In Patton v. Forest Labs, Inc., 2018 U.S. Dist. LEXIS 160368 (C.D. Cal. Sept. 19, 2018), the plaintiffs alleged that their daughter committed suicide after taking the antidepressant Lexapro.  After some dismissals and amendments, the Second Amended Complaint (SAC) was teed up for another motion to dismiss. There were claims for relief based on negligence, violation of California’s Unfair Competition Law (UCL), and wrongful death.  The claims were based on allegations that the anti-depressant was marketed in such a way as to mislead the FDA, doctors, pharmacists, and the public about suicide-related risks.
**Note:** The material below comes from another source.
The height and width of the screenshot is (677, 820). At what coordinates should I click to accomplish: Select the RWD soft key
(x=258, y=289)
In considering the motion to dismiss the SAC, the court “again extends its condolences.”  But the court still dismissed the SAC without leave to amend.

 

The central obstacle for the Patton SAC was that the suicide warning was quite clear.  The Highlights section of the Lexapro label contained a boxed warning about the “[i]ncreased risk of suicidal thinking and behavior in children, adolescents and young adults taking antidepressants for major depressive disorder and other psychiatric disorders.”  The plaintiffs argue that the warning should have been stronger.  One can always conceive of ways to enhance a warning, but the possibility of such enhancements does not mean that the original warning was not adequate.  The label warned in plain and explicit terms of the specific risk that caused the alleged injury.  The plaintiffs’ pleading as to why the failure to say more in the warning constituted negligence was, to say the least, confusing and amorphous.  The plaintiffs pointed to nondisclosure or understatement of risks, and also inserted allegations of other misconduct, including purported violations of a Corporate Integrity Agreement.  None of it mattered, because the Patton court held that the warning at the relevant time was adequate as a matter of law.

 

The Patton court also held, after reciting the holdings in Levine, Mensing, and Bartlett,  that the warning claims were preempted because the plaintiffs could not point to any newly acquired evidence to support a label change. (This same issue was central to the case we discussed yesterday.)  Moreover, there was another reason why the usual resort to the Changes Being Effected provision would not work: the change to the suicide warning would need to appear in the Highlights section, and changes to the Highlights section cannot be done without prior FDA approval.  (The inability to make unilateral changes to the Highlights section might ride in to the rescue of many defendants.)  The Patton plaintiffs argued that preemption did not reach claims for breach of warranty and fraud, but there was no claim for breach of warranty, and the fraud claim (part of the UCL) did not come close to satisfying the heightened pleading requirements for fraud claims, because it involved statements allegedly made to “unspecified audiences at unspecified times.”

 

The Patton plaintiffs’ fundamental contention was that the defendants were required change the drug label based on new information (even if we do not know exactly what the new information was).  The Patton court’s rejection of this argument is worth quoting:  “While it is obvious that the FDA, in approving the relevant Lexapro initial labeling and not yet requiring Defendants to change their label, disagreed with Plaintiffs, even if the FDA were wrong, only the government (i.e., not Plaintiffs) may bring a lawsuit to enforce the FDCA and the FDA’s regulations requiring Defendants to change their label.”  The Patton court then cited Buckman, completing the quartet of essential drug and device preemption SCOTUS cases.

 

Because this was the Second Amended Complaint, and because futility had been demonstrated to a fare thee well, the Patton court dismissed the SAC with prejudice.  Thus was a sad tale brought to its conclusion.